A car pulled up to us, just one driver this time. Abayomi conversed with the driver quietly, and then pointed to the car. “Your pumpkin.”

“What’s your first name?” I asked.

“Abayomi. It’s a thing in my family. At least one male child has to have the surname as Christian name.”

I settled in the back seat, rolled down the window. Abayomi handed me my gun and holster along with an envelope. “Have you ever read
Ogboju Ode ninu Igbo Irunmale
by D.O. Fagunwa?”

“Vaguely remember reading it as a child. Everyone did. There’s an English translation:
Forest of a Thousand Daemons
or something. Why?”

“In it the hero, Akara Ogun, goes through the enchanted forest and encounters various demons. I wrote a thesis on it in university. In this thing you’re trying to do, you are in a position not unlike that of Akara Ogun. A word to the wise: bright trumps lucky.”

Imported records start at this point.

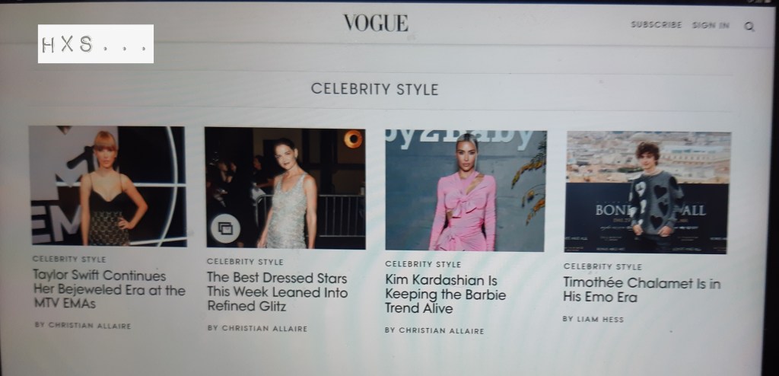779x376 pixels.
Task: Click Celebrity Style tag above Best Dressed headline
Action: coord(245,262)
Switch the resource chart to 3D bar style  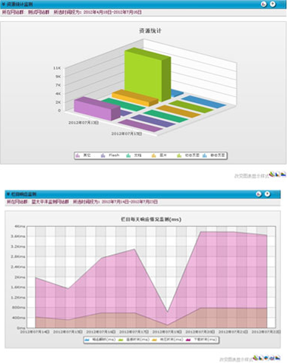pos(272,174)
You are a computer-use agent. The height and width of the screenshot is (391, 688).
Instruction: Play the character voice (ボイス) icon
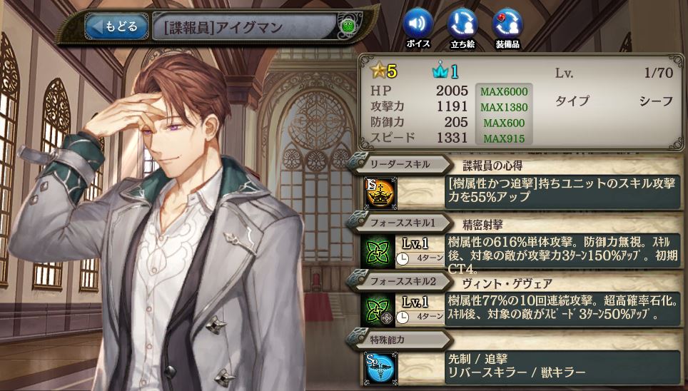tap(418, 23)
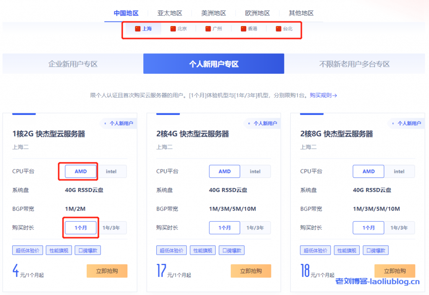Open the 购买规则 link
Screen dimensions: 429x295
pyautogui.click(x=321, y=95)
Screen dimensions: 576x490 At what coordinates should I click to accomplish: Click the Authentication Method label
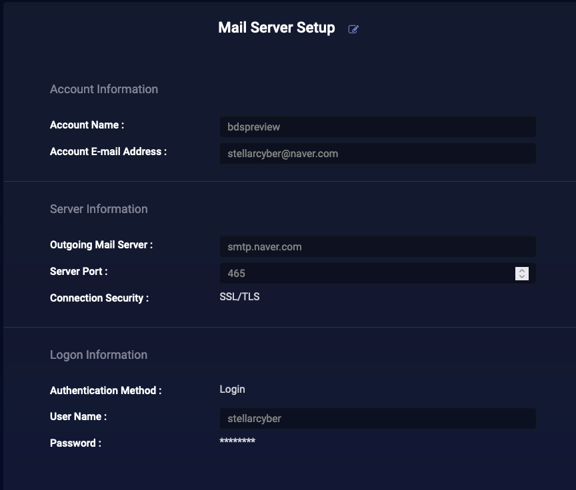[106, 391]
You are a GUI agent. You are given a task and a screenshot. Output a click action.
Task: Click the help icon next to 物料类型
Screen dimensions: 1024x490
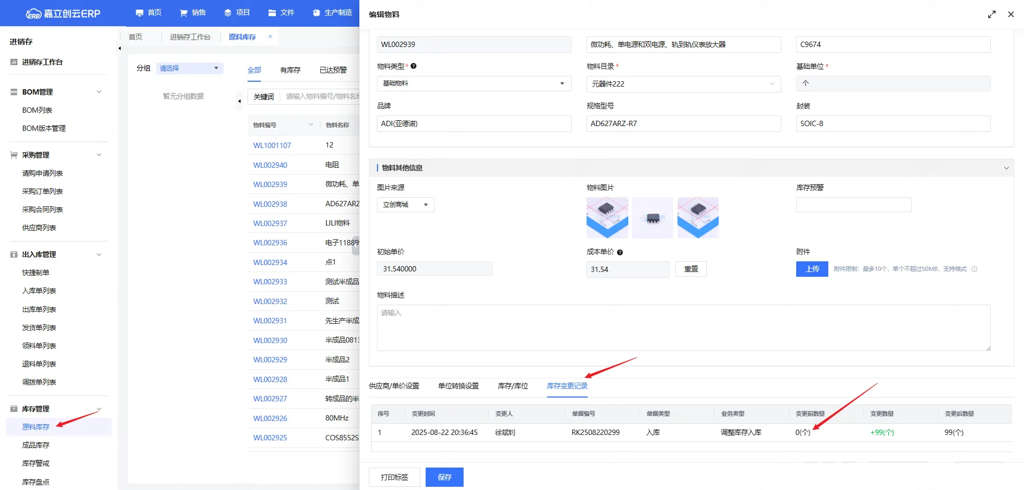413,66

“Perhaps,” I said. “You do know your boy is a thug, right?”

“Some people only respond to thugs, Weston. Have a safe trip back.”

Chapter Eight

There were twenty-two missed calls on my mobile, but I ignored them and phoned Nana.

“Hello?” Drowsy-sounding. But then, it was past midnight by the time I returned to the hotel.

“Nana?”

She yawned. “Weston.”

“Hi.”

“People sleep at this hour, Weston.”

“I know. I’m sorry I didn’t call earlier, but something happened. I’ve wanted to call all day.”

“I called the hotel. Didn’t they tell you?”

“I just got in. There’s only the night staff and they probably don’t know. Listen: I need you to come get me.”

“Ok. What time tomorrow?”

“Not tomorrow. Now. This instant.”

She laughed. “Are you trying to make me put down the phone?”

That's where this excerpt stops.